■ Records supplied ■
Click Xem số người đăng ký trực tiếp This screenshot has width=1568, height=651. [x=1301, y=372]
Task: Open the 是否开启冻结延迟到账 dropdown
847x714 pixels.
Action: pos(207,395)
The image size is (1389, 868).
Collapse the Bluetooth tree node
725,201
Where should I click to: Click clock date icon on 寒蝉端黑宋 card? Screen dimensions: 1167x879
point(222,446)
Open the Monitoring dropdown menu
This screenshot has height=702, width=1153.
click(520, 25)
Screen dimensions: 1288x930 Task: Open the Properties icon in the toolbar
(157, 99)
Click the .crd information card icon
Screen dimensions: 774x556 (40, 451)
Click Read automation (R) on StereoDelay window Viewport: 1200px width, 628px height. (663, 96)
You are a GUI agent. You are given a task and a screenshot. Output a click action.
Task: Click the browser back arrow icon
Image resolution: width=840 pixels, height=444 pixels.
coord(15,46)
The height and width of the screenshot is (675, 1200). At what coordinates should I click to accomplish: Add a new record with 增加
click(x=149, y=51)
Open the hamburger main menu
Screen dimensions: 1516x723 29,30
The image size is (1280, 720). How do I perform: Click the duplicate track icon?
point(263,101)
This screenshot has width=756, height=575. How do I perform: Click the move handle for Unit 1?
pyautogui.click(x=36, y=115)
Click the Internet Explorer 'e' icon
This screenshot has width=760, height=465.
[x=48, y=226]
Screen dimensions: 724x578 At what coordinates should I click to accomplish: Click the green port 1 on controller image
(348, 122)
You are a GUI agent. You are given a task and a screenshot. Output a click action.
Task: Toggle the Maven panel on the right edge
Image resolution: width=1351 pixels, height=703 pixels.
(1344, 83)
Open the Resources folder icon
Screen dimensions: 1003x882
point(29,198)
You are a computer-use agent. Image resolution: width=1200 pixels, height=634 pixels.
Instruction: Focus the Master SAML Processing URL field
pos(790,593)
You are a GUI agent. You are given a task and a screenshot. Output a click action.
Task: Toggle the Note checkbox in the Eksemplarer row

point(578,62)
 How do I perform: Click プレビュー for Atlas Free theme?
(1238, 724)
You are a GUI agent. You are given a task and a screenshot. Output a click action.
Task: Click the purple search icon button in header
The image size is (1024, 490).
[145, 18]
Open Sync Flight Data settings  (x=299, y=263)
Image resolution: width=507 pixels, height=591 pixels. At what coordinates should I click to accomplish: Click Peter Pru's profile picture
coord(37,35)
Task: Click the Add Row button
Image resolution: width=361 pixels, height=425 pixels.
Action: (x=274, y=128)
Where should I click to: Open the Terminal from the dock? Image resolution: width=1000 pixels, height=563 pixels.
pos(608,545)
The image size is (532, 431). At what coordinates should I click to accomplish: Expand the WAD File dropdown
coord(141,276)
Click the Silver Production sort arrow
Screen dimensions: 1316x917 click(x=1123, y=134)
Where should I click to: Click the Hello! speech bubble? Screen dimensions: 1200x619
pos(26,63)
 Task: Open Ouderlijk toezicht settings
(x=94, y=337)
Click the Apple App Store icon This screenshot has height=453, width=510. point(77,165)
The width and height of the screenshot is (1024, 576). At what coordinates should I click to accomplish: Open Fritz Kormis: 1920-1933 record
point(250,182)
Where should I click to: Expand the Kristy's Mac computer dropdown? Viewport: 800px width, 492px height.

■ Work instruction ■
Write out exactly the lines that begin at the one containing "The image size is (532, 431)." and continue through the last line of the data, and only those.

■ Answer to this task ■
The image size is (532, 431). At what coordinates should I click to accomplish: Expand the WAD File dropdown
coord(141,276)
Click the Silver Production sort arrow
Screen dimensions: 1316x917 click(x=1123, y=134)
Where should I click to: Click the Hello! speech bubble? Screen dimensions: 1200x619
pos(26,63)
 Task: Open Ouderlijk toezicht settings
(x=94, y=337)
Click the Apple App Store icon This screenshot has height=453, width=510. point(77,165)
The width and height of the screenshot is (1024, 576). At what coordinates should I click to accomplish: Open Fritz Kormis: 1920-1933 record
point(250,182)
Where should I click to: Expand the Kristy's Mac computer dropdown? Viewport: 800px width, 492px height.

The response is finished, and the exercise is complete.